Have you earned your STRIPES?
We have had a very exciting week with the new staff induction and a “getting to know you evening” for students and parents. Throughout these events, I have been explaining to the new community at John Taylor Free School what our STRIPE curriculum is all about. It has a timely coincidence with the release of the EEF guidance report Metacognition and Self-Regulated Learning and a flurry of discussion around what this means for schools.
For our school it is simple; the STRIPE curriculum will equip our learners with not only a rich body of subject specialist knowledge, it will also enable them to understand the process of learning (metacognition) and therefore become better learners as a result. Research from the Education Endowment Foundation reports that 8 months of achievement is added through metacognition and self-regulation for relatively low financial cost.

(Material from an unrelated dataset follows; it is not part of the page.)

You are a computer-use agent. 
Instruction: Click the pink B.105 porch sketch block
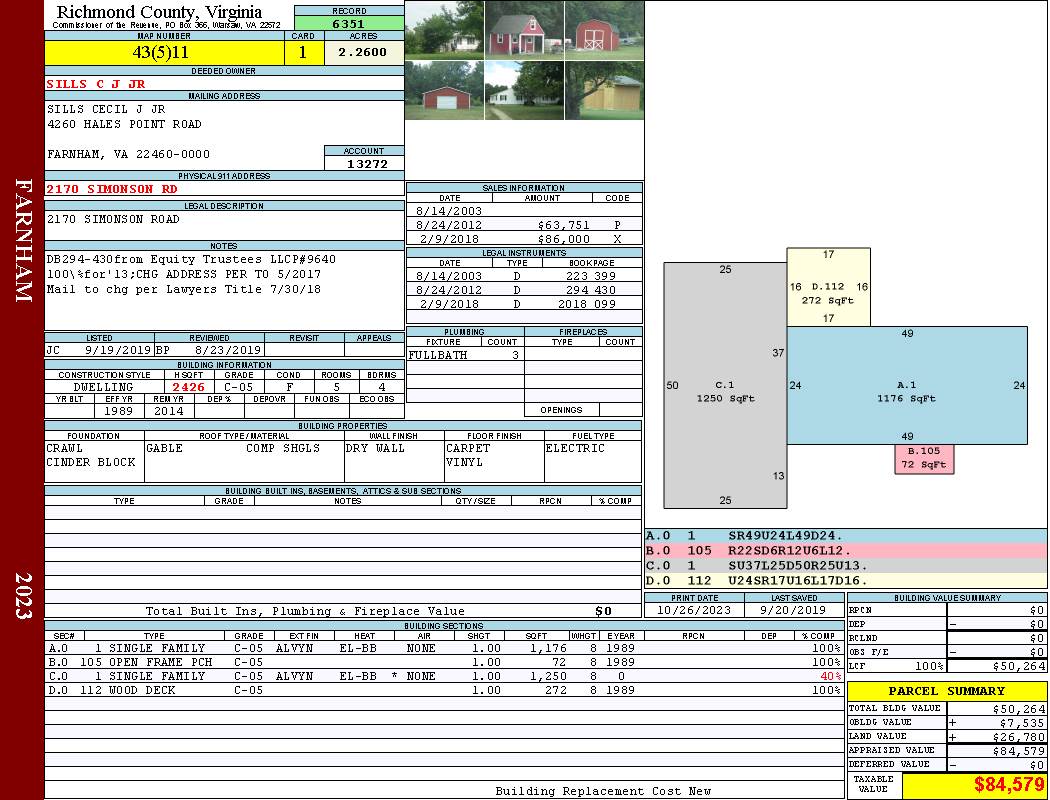923,458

Our curriculum will be planned with student responsibility for learning in mind. This means that teachers will plan for how the students will learn as well as what they will learn. Conversations will take place around how a young person is developing their ability to persevere with a challenge, or whether they have been able to use their creativity to look at a challenge in a different light. As part of induction, we will look at each STRIPE element and consider not just when or how often we use this type of learning behaviour but how we can get better at it. All of these discussions around how we develop our ability to learn will enable the students to be more successful and enjoy the challenges we present to them.

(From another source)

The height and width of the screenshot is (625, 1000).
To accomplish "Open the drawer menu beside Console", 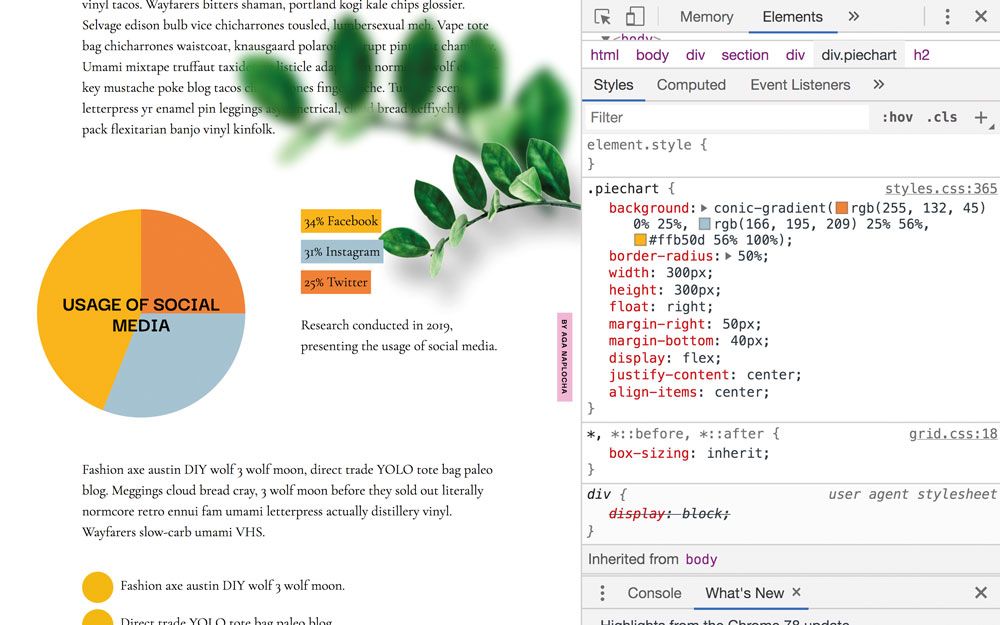I will (x=601, y=593).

STRIPE will be embedded across the life of school. Students will lead their consultations with parents by showcasing the projects undertaken and explaining their learning journey alongside demonstrating their understanding of the subject content. They will be able to articulate confidently their success, where they struggled and how they made progress towards the intended goal. Rewards will recognise the different elements of STRIPE and students will be encouraged to demonstrate these behaviours at home as well as at school; have you earned your STRIPES?
Personal Tutorial sessions will explore how the different aspects of STRIPE affect everyday lives and the community – do the students recognise when adults around them are demonstrating and role modelling these behaviours? The enrichment programme will develop their capacity to learn outside of timetabled lessons; for example, in debating club learning how to argue a case with evidence, in gardening club learning how to be creative in the outdoors, in chess club learning how to develop strategy. Assemblies will celebrate the success of students and staff – particularly when a challenge has been overcome. We should be proud of all of our achievements and take a moment to share that pride.
If we want our young people to be independent thinkers who are capable, employable and have high aspiration then we have to develop their capacity to learn; from each other, by themselves and from those with more experience or knowledge. By enabling students to become more powerful learners we are creating the conditions for them to succeed and thrive.